What this guy is really saying is horrible things can happen with undetectably small exposures and we ought to go out and ban all sorts of things. He mentioned pthallates, a plasticizer that has attracted a lot of bad publicity but has passed a number of professional tests for toxicity.

Friday, September 4, 2009

How to tell the Men from the Boys?

Simple. Men have power tools. I just acquired a vintage jointer. It was rusty and shabby but the price was right. WD-40, Scotchbrite pads and elbowgrease got most of the rust off the tables. Wiped it down with paint thinner and a rattle can of machinery gray got it looking nice. Took a belt sander to the wood stand and got the worst of the dirt off and gave it a coat of polyurethane varnish to keep it clean[er]. Removed all three knives and sharpened them with an oilstone and a home made jig. Spent quite some time adjusting the knife heights to get all three of them exactly the same height as the outfeed table. Found a replacement motor pulley, bought a new V-belt and now it runs nice and smooth.
Put it to use yesterday. Jointed all the pieces for a lathe stand I am building. It cuts smooth, no little ripply marks. Takes off splinters, dirt, those tasteful lumber yard markings and the otherwise old and tired wood looks fresh and clean. I should have got one a long time ago.
And it rounds out my mostly Craftsman shop. It's a Craftsman, from the 1940's, solid cast iron. Goes with my Craftsman radial arm saw, grinder, and bandsaw.

Wednesday, September 2, 2009

NPR solves the Health Care crisis

According to NPR the whole health care crisis comes from paying your doctor. "Fee for service" they call it. They rambled on this morning about how "fee for service" encouraged doctors to do more medicine to make more money. After thoroughly bashing "fee for service" the rant sort of petered out. They never did get around to discussing what might replace "fee for service". Apparently doctors would do medicine out of the goodness of their hearts and starve in the gutter. Somehow I don't think that works.
Only two alternatives to "fee for service" occur to me. We could put all doctors on the public payroll, make 'em GS13 civil servants. They get paid bi weekly whether they do anything or not. This way the doctors all work for Uncle Sam rather than for their patients. Obama would love this. I wouldn't.
Or, each patient pays the doctor a fixed yearly fee for which the doctor treats anything the patient might encounter. Depending upon the fee, this might be a good deal for us patients. For the doctor, it's scary. Sign on too many patients that get seriously ill and you are bankrupt. Come to think of it, this sounds like insurance, only the doctor is assuming the risks rather than an insurance company.
I love NPR, it has so much really wierd stuff on in the morning.

Tuesday, September 1, 2009

Surprise, you can find useful stuff at Tractor Supply

Tractor Supply, a national chain, opened a medium-box store up here in Littleton last fall. Lured by mail advertisements and coupons, I checked it out last year. At the time it seemed like a boutique for wannabe farmers, full of out door clothing, no-name hand tools from China, and 50 pound bags of dog food.
Til yesterday.
I needed a five inch pulley for a Craigslist jointer. No luck at Franconia Hardware (they had a four inch but no five inch), or NAPA. But the counterman at NAPA suggested Tractor Supply. And lo and behold, Tractor Supply had just the right pulley, American made even, hanging on pegboard next to the shelf of electric motors. A little pricey ($15) but when you need a part you need a part. But cheaper than Internet, with its $10 shipping charges for everything.

=======

**Questions on the material**
A) Reproduce verbatim the section of the blog excerpt that begins with the words containing "Or, each patient" and ends with "Til yesterday.".
B) In the blog excerpt, what did the five inch pulley from Tractor Supply cost?

=======

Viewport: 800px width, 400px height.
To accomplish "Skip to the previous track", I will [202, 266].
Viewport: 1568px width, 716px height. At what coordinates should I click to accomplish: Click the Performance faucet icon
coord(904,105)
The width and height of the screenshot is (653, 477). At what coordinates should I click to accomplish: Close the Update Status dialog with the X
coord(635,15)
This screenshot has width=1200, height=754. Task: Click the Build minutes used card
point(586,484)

=======

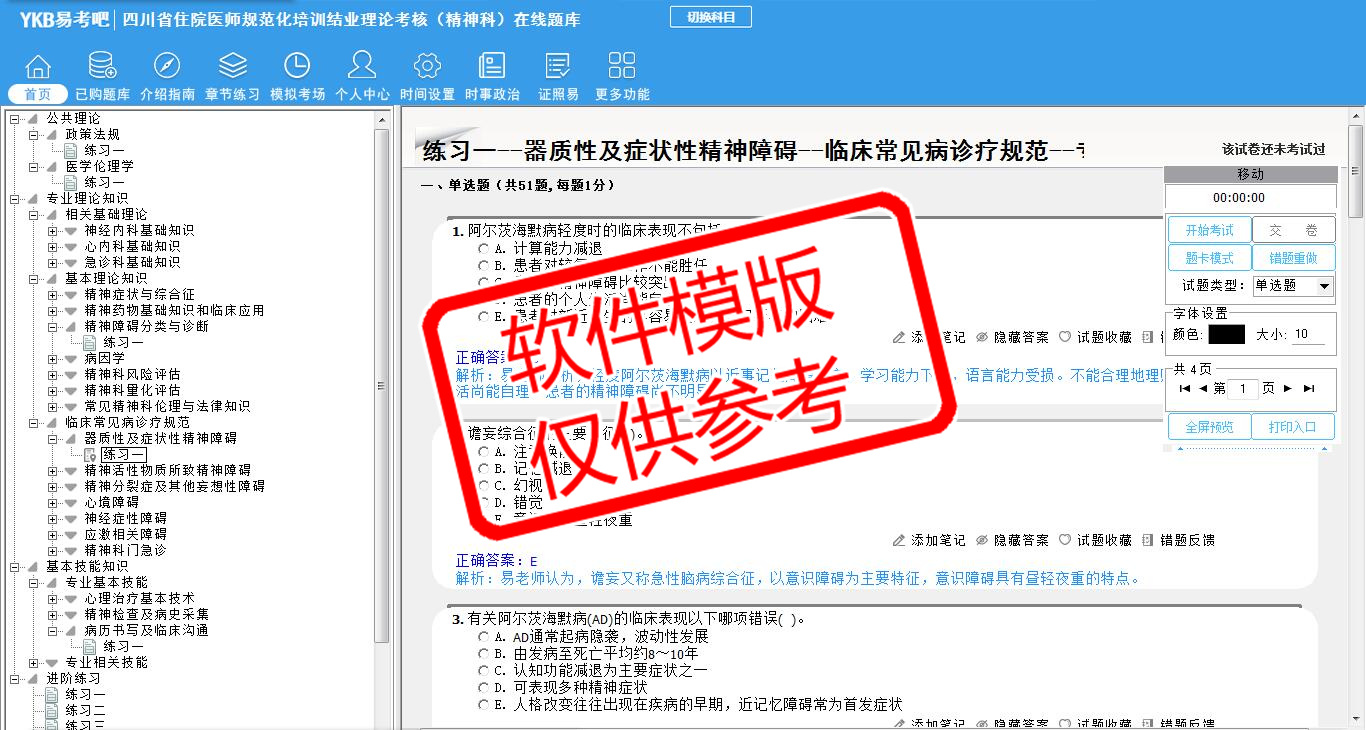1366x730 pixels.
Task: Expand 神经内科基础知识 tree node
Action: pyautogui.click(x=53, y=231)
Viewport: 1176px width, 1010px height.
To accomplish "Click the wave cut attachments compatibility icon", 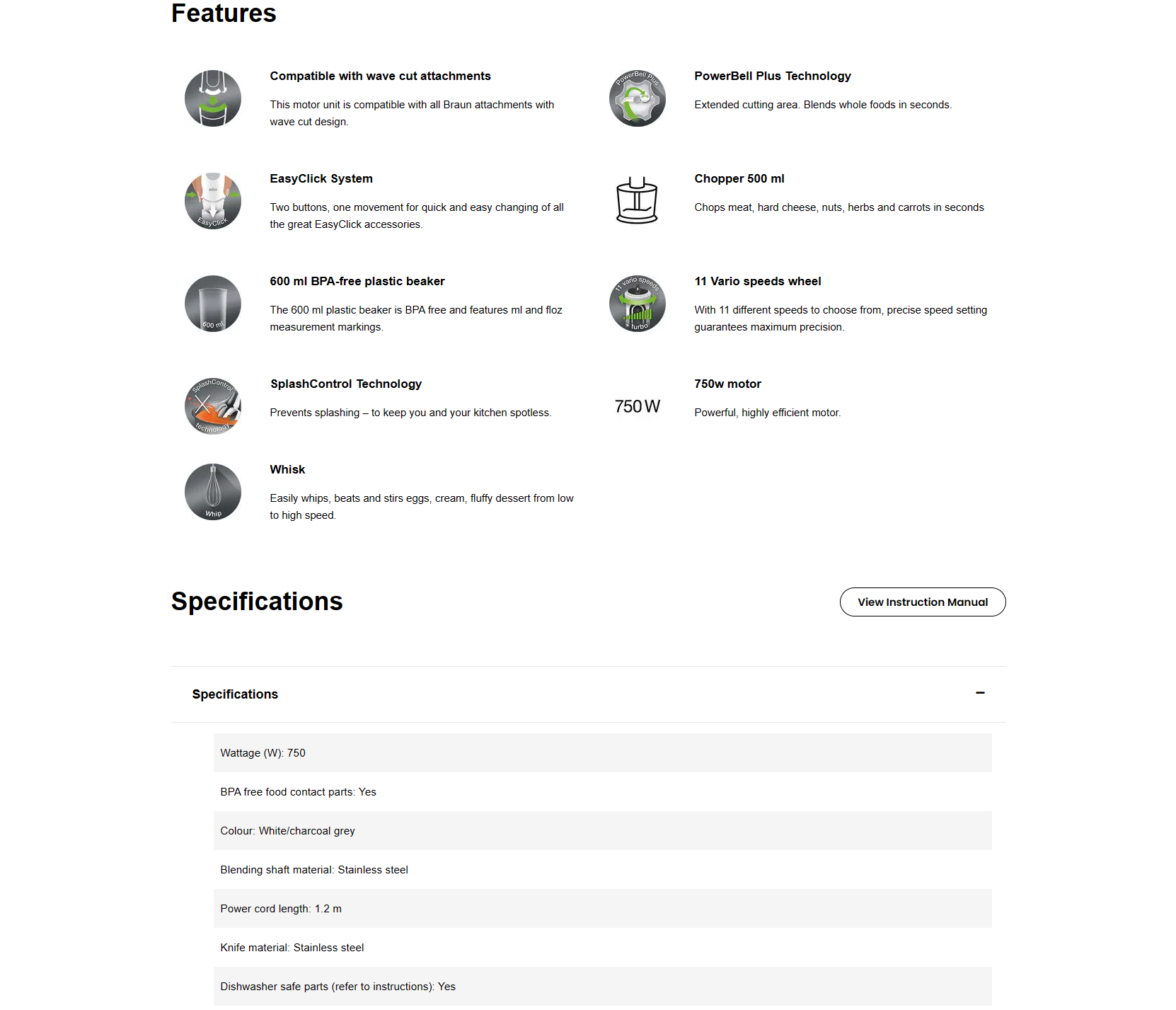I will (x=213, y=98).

=======

**Responses to the tasks**
A)
Or, each patient pays the doctor a fixed yearly fee for which the doctor treats anything the patient might encounter. Depending upon the fee, this might be a good deal for us patients. For the doctor, it's scary. Sign on too many patients that get seriously ill and you are bankrupt. Come to think of it, this sounds like insurance, only the doctor is assuming the risks rather than an insurance company.
I love NPR, it has so much really wierd stuff on in the morning.

Tuesday, September 1, 2009

Surprise, you can find useful stuff at Tractor Supply

Tractor Supply, a national chain, opened a medium-box store up here in Littleton last fall. Lured by mail advertisements and coupons, I checked it out last year. At the time it seemed like a boutique for wannabe farmers, full of out door clothing, no-name hand tools from China, and 50 pound bags of dog food.
Til yesterday.

B) $15